[Start of Task input]
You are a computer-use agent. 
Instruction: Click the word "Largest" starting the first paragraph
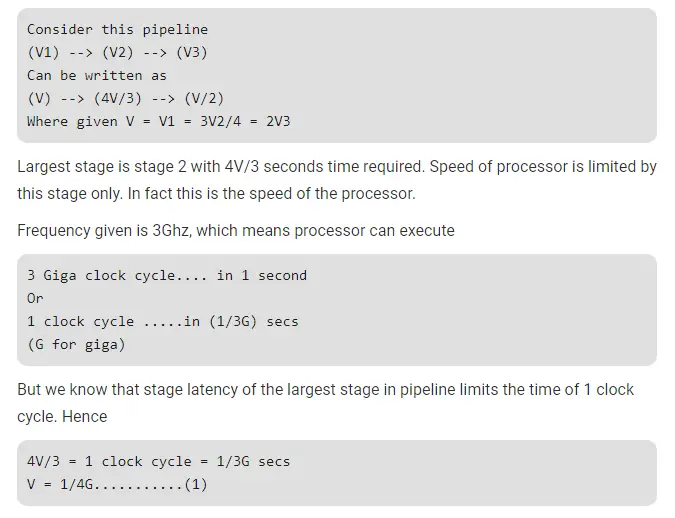[x=45, y=166]
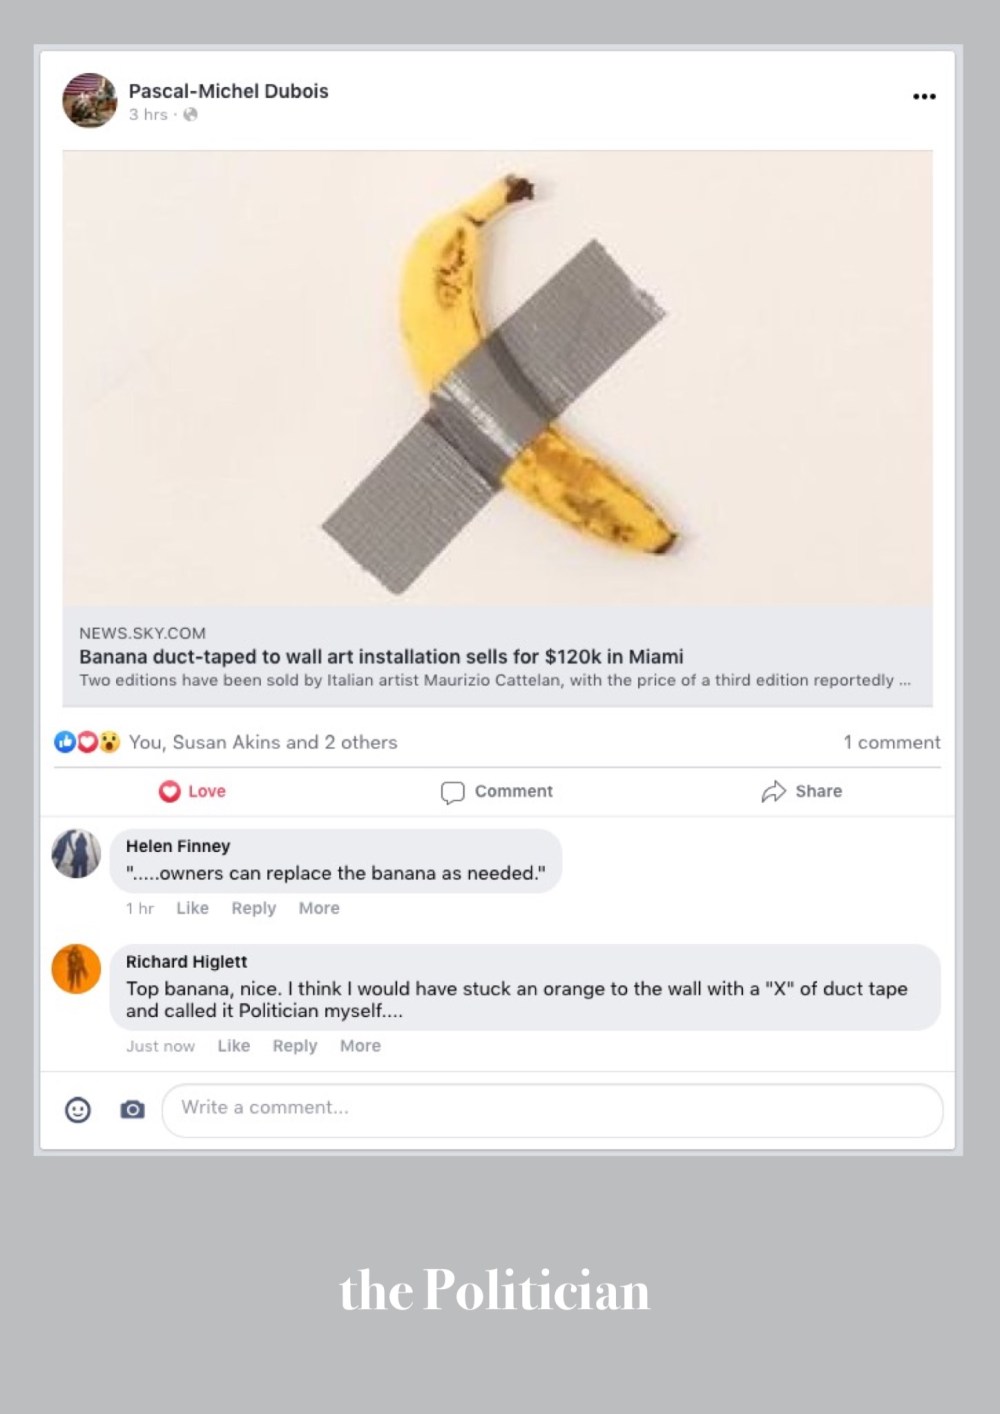Viewport: 1000px width, 1414px height.
Task: Attach photo using camera icon
Action: pyautogui.click(x=132, y=1109)
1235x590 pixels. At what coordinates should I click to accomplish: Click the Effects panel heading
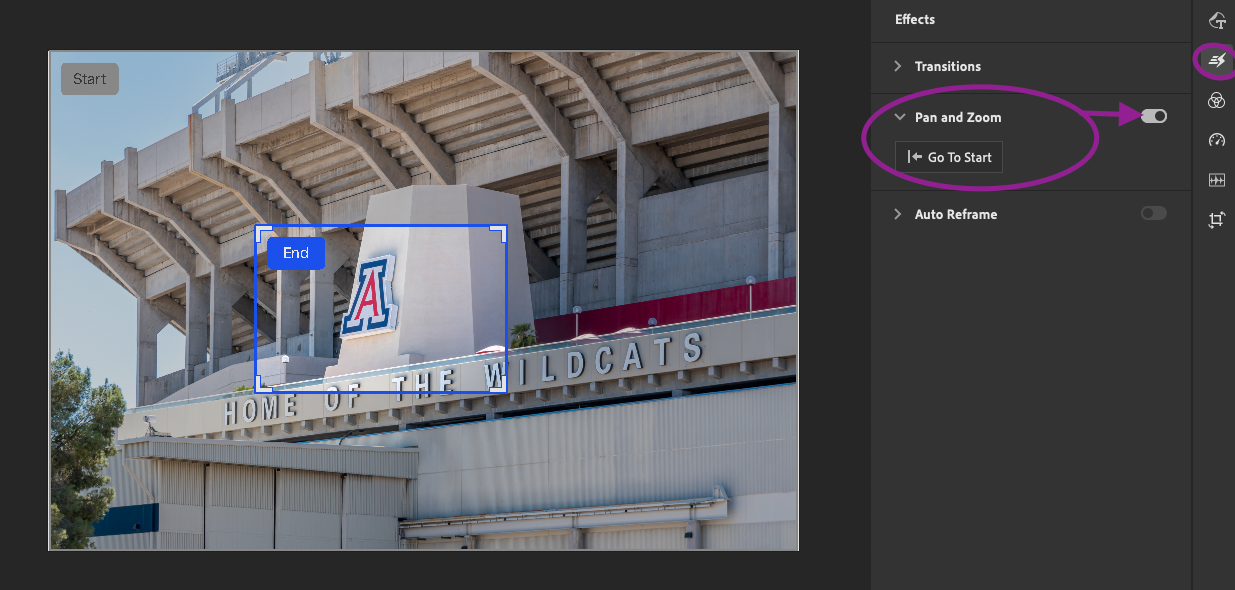(x=915, y=20)
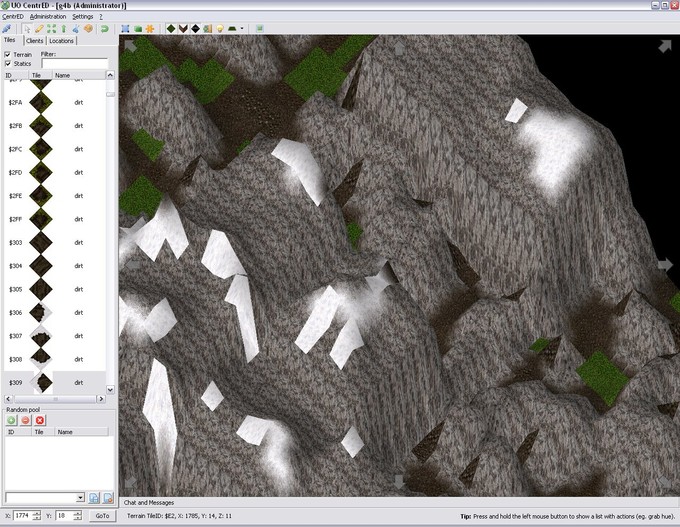The image size is (680, 527).
Task: Switch to the Clients tab
Action: [x=35, y=41]
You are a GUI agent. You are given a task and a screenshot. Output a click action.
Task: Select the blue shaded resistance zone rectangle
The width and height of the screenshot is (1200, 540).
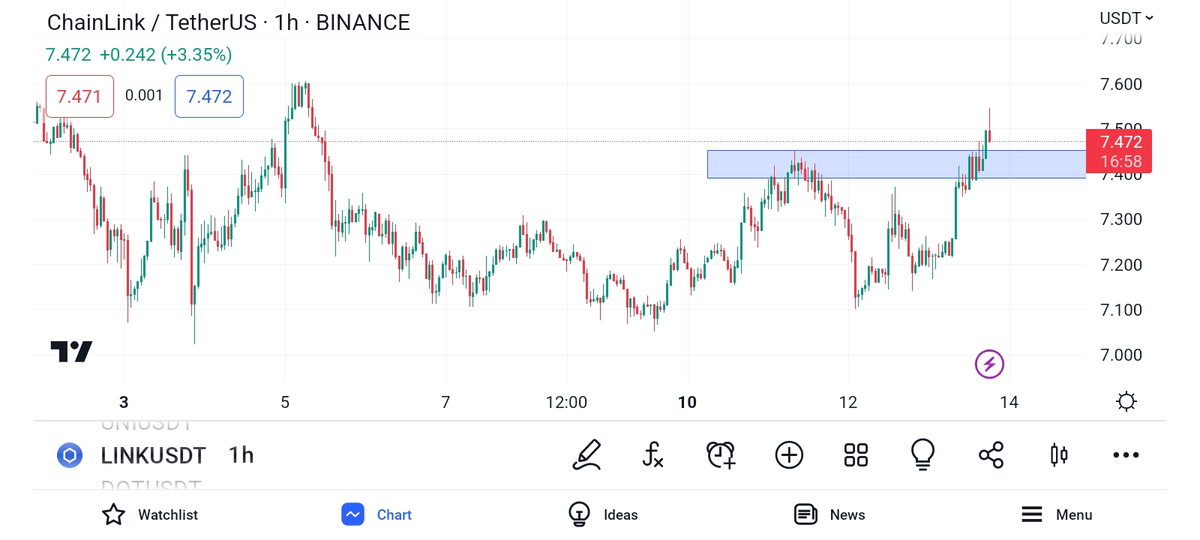[x=880, y=164]
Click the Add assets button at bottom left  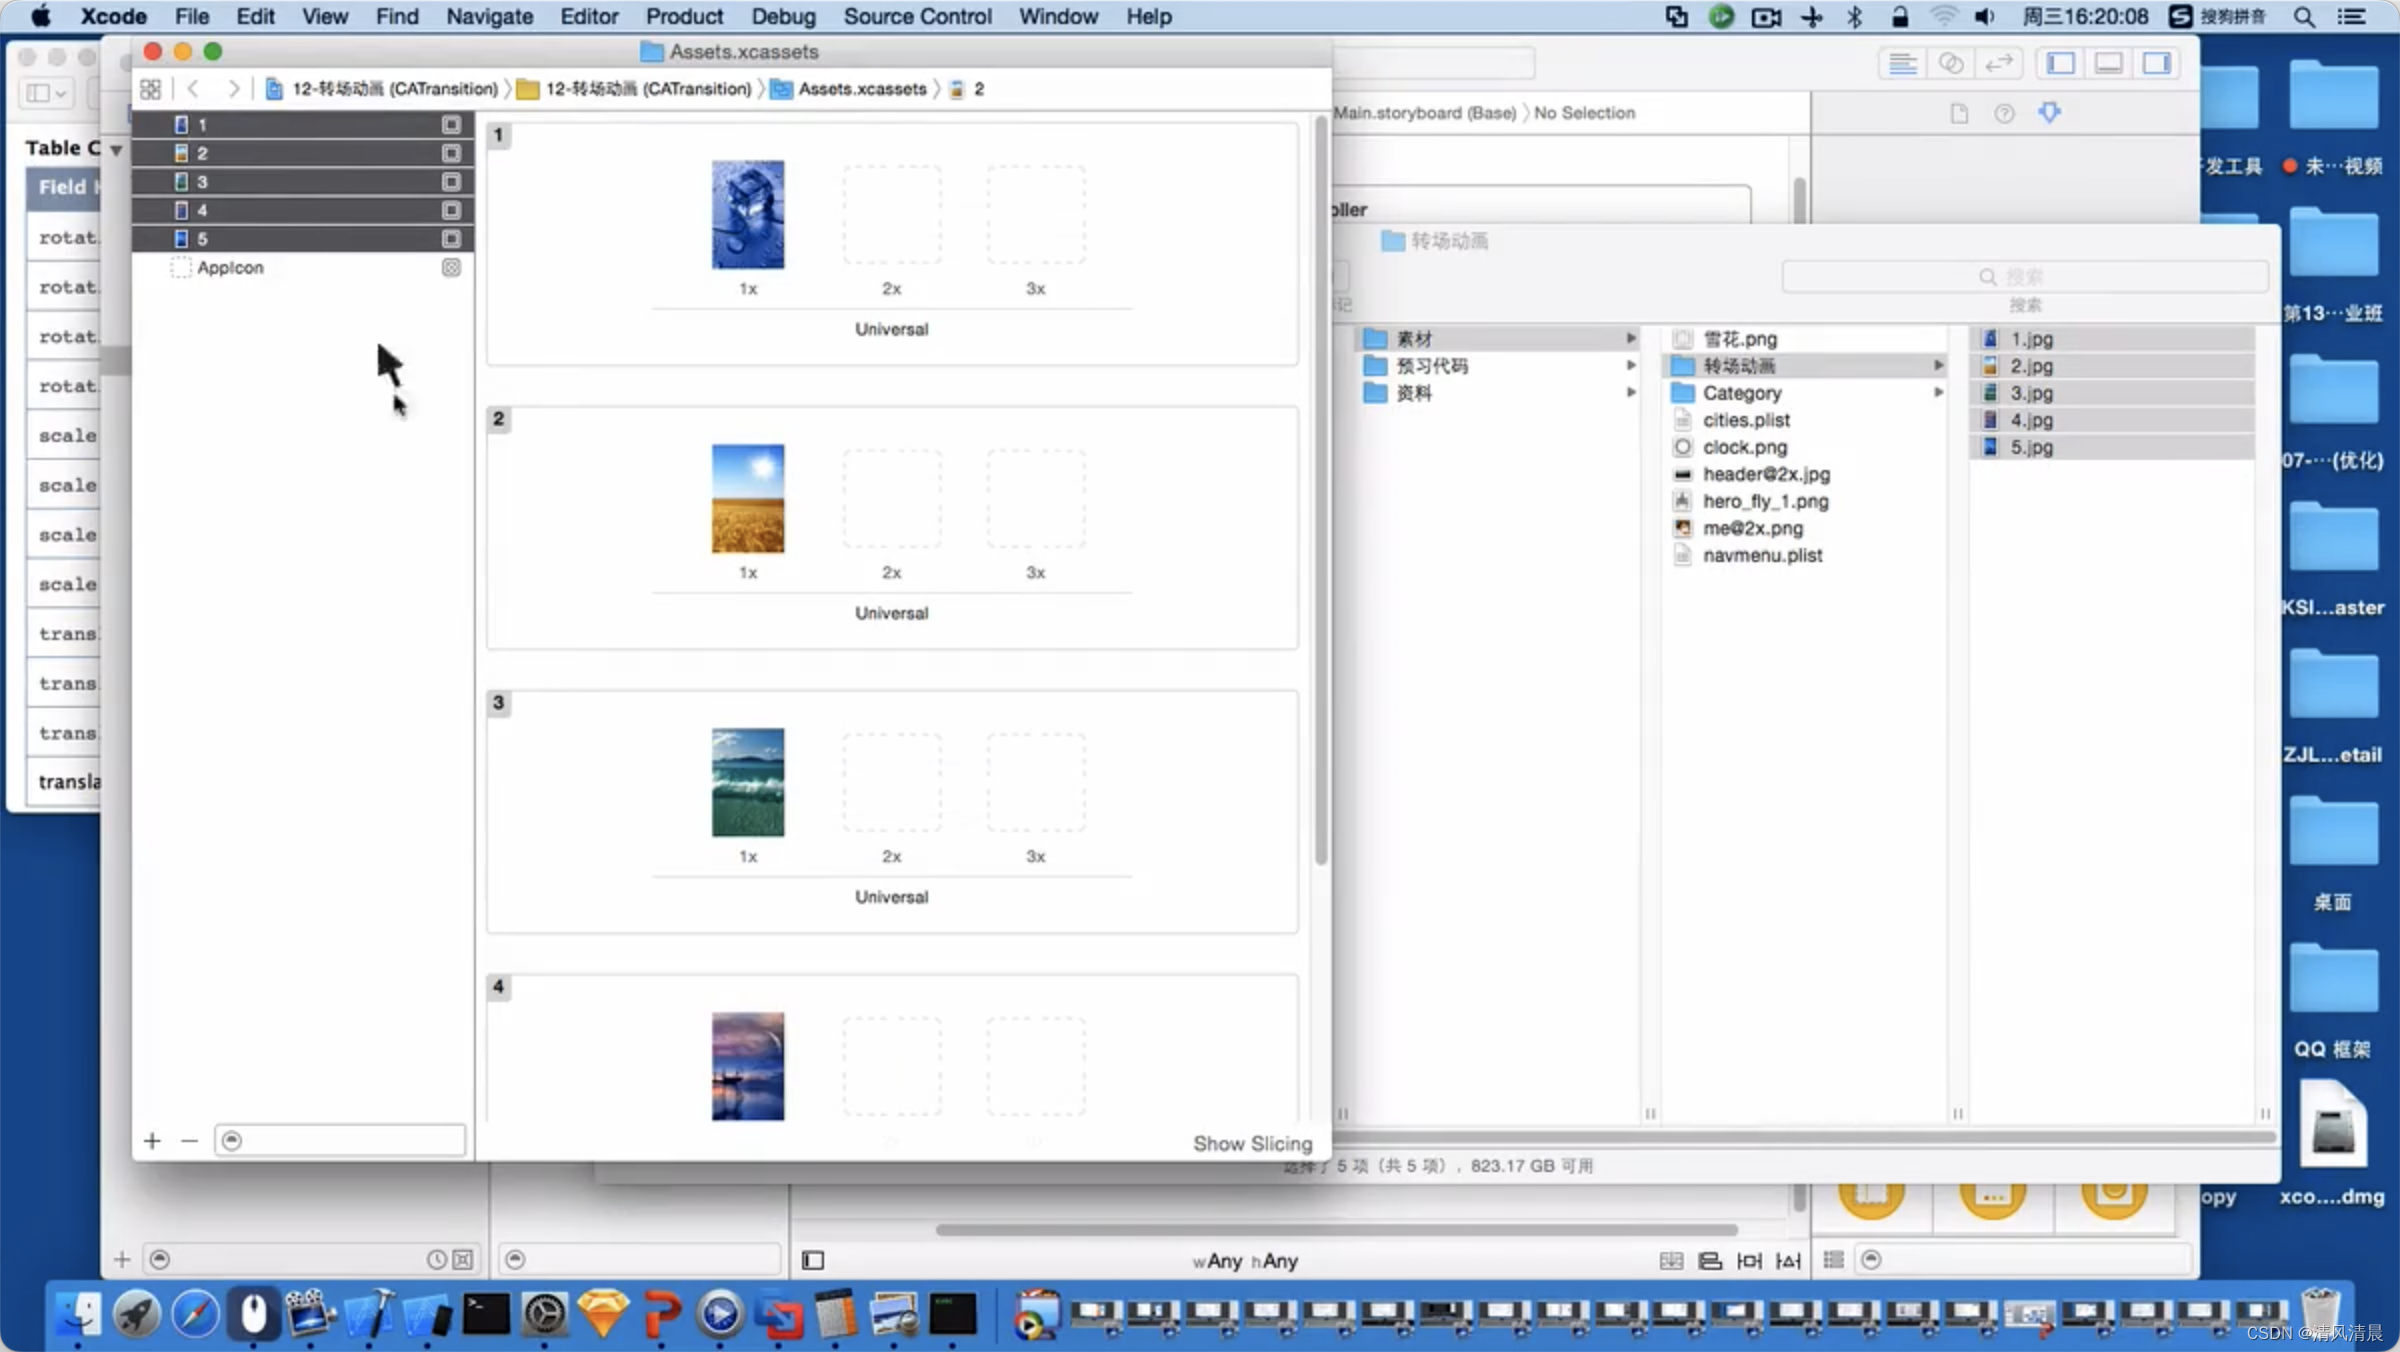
[End of Task input]
- **Aim**: Copy out every row above word for word, omitting the pictures.

- **The result**:
You are a computer-use agent. 
Instruction: Click the word "Largest" starting the first paragraph
[x=45, y=166]
Viewport: 1000px width, 1414px height.
Task: Attach photo using camera icon
Action: pyautogui.click(x=132, y=1109)
1235x590 pixels. At what coordinates should I click to accomplish: Click the Effects panel heading
(x=915, y=20)
The image size is (680, 527).
Task: Switch to the Clients tab
Action: [x=35, y=41]
You are a GUI agent. You are given a task and a screenshot. Output a click action.
Task: Select the blue shaded resistance zone rectangle
The width and height of the screenshot is (1200, 540).
[x=880, y=164]
Click the Add assets button at bottom left  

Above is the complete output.